- Project Leader : Imanaka Yuichi (Kyoto University, Graduate School of Medicine)
- Collaborators : Segawa Hiromi (Kyoto University, Graduate School of Medicine)
- : Sakamoto Ryota (Kyoto University, Center for Southeast Asian Studies)
- : Sonia Pilar Suguimoto Watanabe (Kyoto University, Faculty of Medicine)
- : Chencho Dorji (KGUMSB, Public Health Department)
- : Sither Dorji (KGUMSB, Faculty of Medicine)
- : Pemba Yangchen (Ministry of Health in Bhutan, Public Health Department)
- : Kunzang Dorji (KGUMSB, Public Health Department)
- : Ugyen Wandhi (KGUMSB, Public Health Department)
- : Chimi Dema (Ministry of Health in Bhutan, RangaytungBasic Health Unit)

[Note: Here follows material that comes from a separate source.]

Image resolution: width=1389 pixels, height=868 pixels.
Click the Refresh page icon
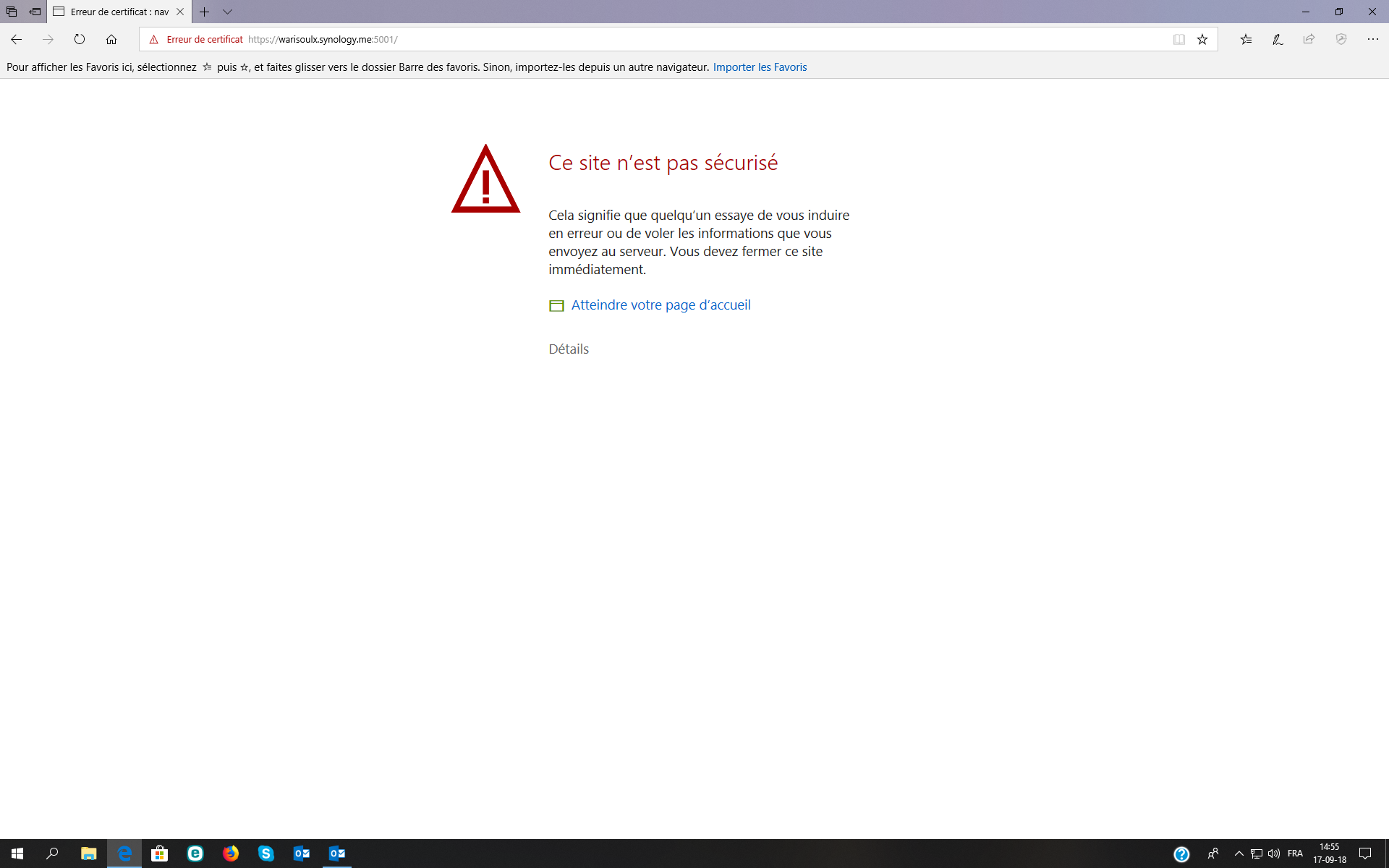tap(80, 39)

- : Yankha Dorji (Ministry of Health in Bhutan, Phuntholing Hospital)
- : Sonam Zangmo (Ministry of Health in Bhutan, Gelephu Hospital)
Outline of Research
The following analysis is performed using four types of large-scale data held by the Bhutan government (2017 population census data, 2014 NCD STEPS survey data, 2015 GNH survey data, and 2017 Living standard survey data). First, a search is conducted for factors that affect domestic disparities in health and happiness through multivariate analysis. Second, multivariate analysis is conducted to find out how much health is contributing to subjective happiness and subjective view of health, and what kind of background factors are related. Finally, using health-related disease surveys, a comparison is made of differences in knowledge and perceptions of health risks due to excessive salt intake of residents with estimated actual salt intake. A multivariate analysis is used to search for differences in social and cultural background factors.

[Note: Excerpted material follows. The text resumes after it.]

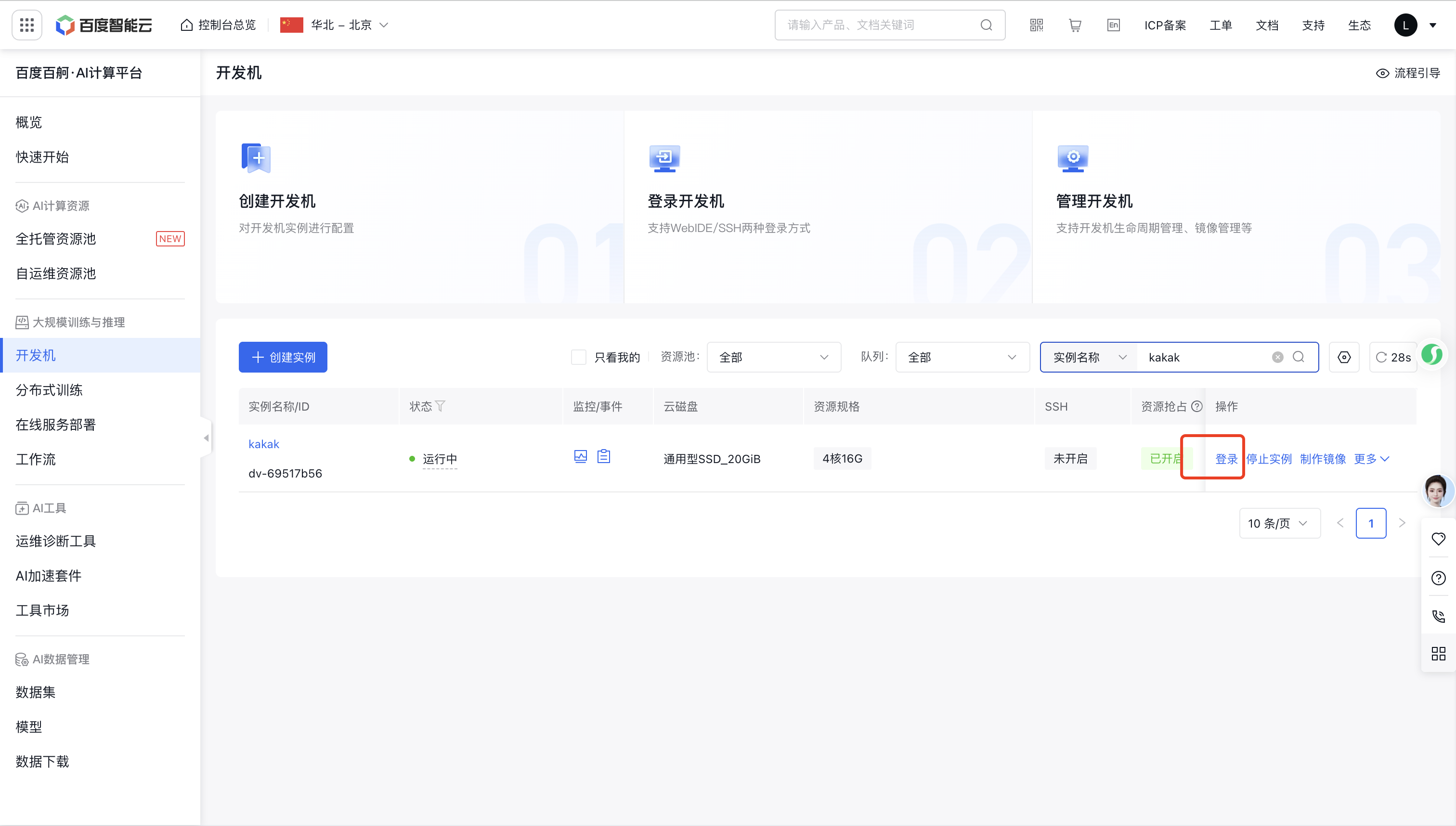Open the shopping cart icon
Viewport: 1456px width, 826px height.
[x=1075, y=25]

It is clear that health is important to happiness. However, it is not clear how much we should invest to protect health, what kind of behavioral change is necessary to do so, and how that behavioral change process affects happiness. The purpose of this study is to analyze the values of happiness, the prevention of life-style related diseases, and the associated quantitative social costs in Bhutan, in order to contribute to the happiness and health of people. In the Kingdom of Bhutan, Gross National Happiness (GNH) is the unique political philosophy of the nation. The GNH policy consists of four pillars: “Sustainable and equitable socio-economic development,” “environmental conservation,” “preservation and promotion of culture,” and “good governance.” The prevention of noncommunicable diseases with limited resources based on the ideal concept of GNH has implications for health policy not only in developing countries, but also in developed countries.

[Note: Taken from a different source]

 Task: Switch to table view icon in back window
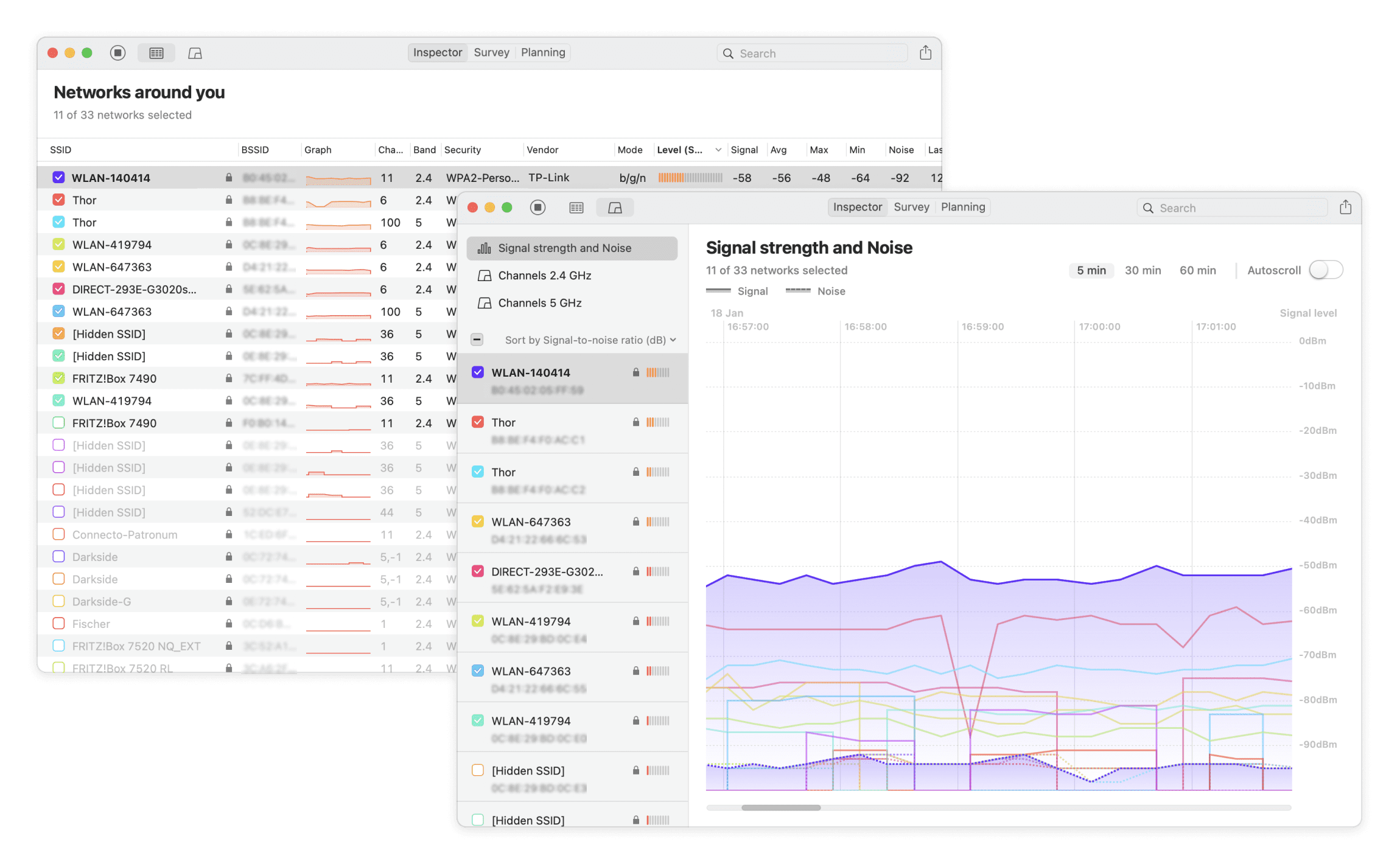(x=156, y=53)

Non-communicable disease prevention is closely related to long-term care prevention and reduction of medical expenses. However, although many developing countries are combating infectious diseases, developing maternal and child health policies, and so on, measures to prevent noncommunicable diseases are just beginning to be implemented, and evaluation indicators have not been established. After examining regional differences, cultural backgrounds, and how lifestyles contribute to happiness, we will consider how non-communicable disease measures affect happiness. This will provide a unique perspective and contribution to health policy.